The closely watched Coinbase Bitcoin Premium Index briefly looked like it was recovering after crashing on February 5. This is not the case.
The premium has now been negative for 40 days in a row, marking the longest streak of sub-zero readings since 2023, according to data from Coinglass. The current reading of -0.0467% is little changed from two weeks ago, when the reading narrowed sharply from -0.22%, indicating that U.S. buyers have entered the market near the lows.
The index measures the gap between Bitcoin on Coinbase and the average global market price. Coinbase is widely used as an indicator of U.S. institutional and dollar-denominated fund flows, so persistent negative readings mean U.S. investors are consistently paying less than the rest of the world — either selling more aggressively or simply not showing up.
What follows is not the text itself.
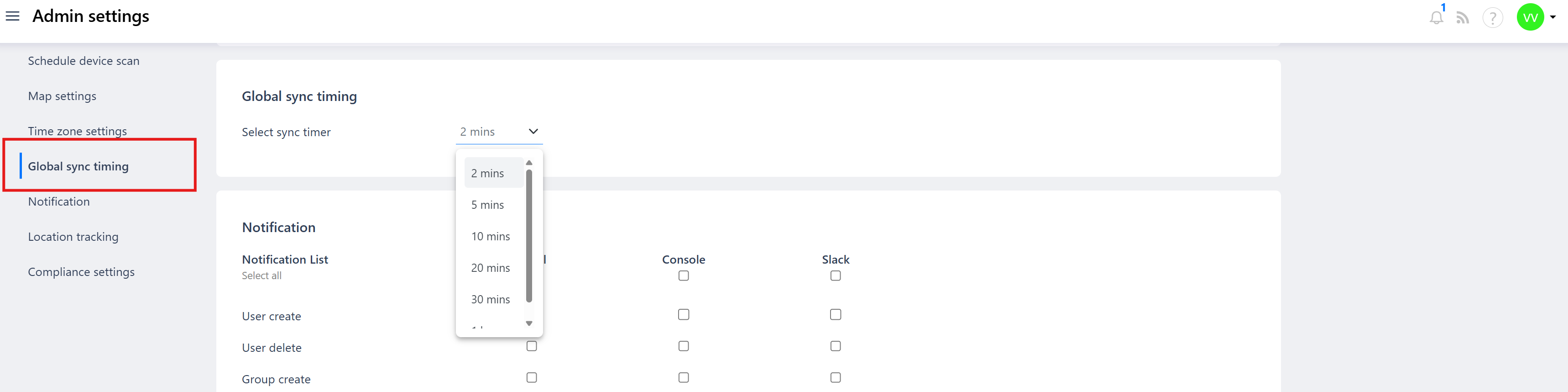Pick 10 mins from sync list
The height and width of the screenshot is (392, 1568).
(490, 237)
The previous record was approximately 30 consecutive days of negative premium during the October 2025 retracement. That momentum was broken when U.S. buyers rebounded sharply and returned to the market. This time, the rebound came, with Bitcoin rebounding 15% from the February 5 intraday low. But the premium never followed.
This discrepancy suggests that while prices have recovered, the composition of demand has not. Any buying that pushes Bitcoin back above $62,000 comes from outside U.S. trading hours, outside the Coinbase order book, or both.
A constructive interpretation is that the premium has gradually become less negative since early February, recovering from -0.22% to -0.05%. It is improving, just not fast enough to turn positive, a threshold historically consistent with a continued accumulation phase rather than an easing rebound.
Interestingly, earlier this month, Google searches for “Bitcoin Zero” hit an all-time high in the United States, although global search interest in the term remained flat, CoinDesk reported.
Both signals suggest that U.S. investors are losing confidence at a rate not seen elsewhere.